You are correct in that, unlike Grover's algorithm where we can prove that a search that would cost $$\mathcal{O}(N)$$ on a classical computer can be done with only $$\mathcal{O}(\sqrt{N})$$ on a quantum computer, "variational quantum algorithms" tend to be heuristics with far less for us to say in terms of theorems about their exact cost.

Now consider as an example, the "VQE" algorithm for estimating the energy of a quantum mechanical system (for example a molecule). This is essentially the Ritz method from at least 112 years ago: vary the parameters of the wavefunction in pursuit of lower and lower values of the function:

$$\tag{1} \frac{\langle \psi | H| \psi \rangle }{\langle \psi|\psi \rangle},$$

since Eq. 1 is provably an upper bound on the true energy of the system. This is already the way people have been estimating energies of quantum mechanical systems (for example if answering the question of whether glucose has more energy than fructose) on classical computers for many decades, and the VQE provably improves the efficiency of the overall procedure from a computational complexity perspective, because the cost of calculating Eq. 1 on a classical computer grows exponentially with the dimension of $$H$$, but on a quantum computer the cost would only grow polynomially.

Basically, VQE can exponentially speed up the most expensive part of the Ritz method from 112+ years ago, which for many problems is already the state-of-the-art method for classical computers.

Unfortunately the way VQE is usually described, the evaluation of Eq. 1 is done on a quantum computer (with provable exponential speed-up over classical computers), but then the energy and the parameters of the wavefunction are fed into a classical optimizer which tries to give improved parameters which will lead to a lower (and therefore better) estimation of the energy. Because the Hamiltonians are usually very sparse, the cost of calculating Eq. 1 on a classical computer is usually not actually exponentially scaling unless we have an exponentially scaling number of parameters in the wavefunction, which would mean that the cost of the "classical optimization" component of the VQE procedure would essentially make it worthless to do the whole procedure on a quantum computer (because an exponentially large number of parameters would be fed into the classical optimizer to get updated into improved parameters, but if a classical computer is capable of storing that many parameters, then the classical computer might as well also calculate Eq. 1, i.e. just do the whole VQE procedure classically like we've been doing since 112+ years ago!). Also, if you can calculate Eq. 1 with exponential speed-up on a quantum computer, you should be able to calculate the energy in a more direct way such as with quantum phase estimation or other methods in the Hamiltonian simulation category.

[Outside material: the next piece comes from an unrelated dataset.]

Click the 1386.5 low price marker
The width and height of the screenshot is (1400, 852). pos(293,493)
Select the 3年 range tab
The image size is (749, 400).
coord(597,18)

So then why did such a buzz around the term "VQE" arise since 2014?

Let's now talk about the coupled cluster method. This is a polynomially scaling classical algorithm for estimating quantum mechanical energies, and it is used extremely widely in quantum chemistry, where people use it to solve real-world problems about predicting the behavior of chemicals on a computer before doing dangerous experiments in a lab (unlike factoring numbers or cracking a Deutsch-Jozsa blackbox). It has widely been called the "gold standard" of quantum chemistry. Coupled cluster is not in general variational, and this is sometimes a concern for quantum chemists. Variational coupled cluster (vCC) and unitary coupled cluster (uCC) do exist as algorithms for classical computers, but are not considered practical, and the early VQE papers (for example in 2017) promoted the fact that quantum computers executing VQE could do uCC (meaning, an improved version of the "gold standard" of quantum chemistry). But unfortunately uCC this is just an improved version of a polynomially scaling energy estimation, whose advantage arises because there's only a polynomially scaling number of parameters in the wavefunction model, which is also a disadvantage because it doesn't have the exponentially scaling number of parameters required to get the "true" energy (in other words, it just gives an "estimation" of the energy which may or may not be slightly better than what people are doing on classical computers already).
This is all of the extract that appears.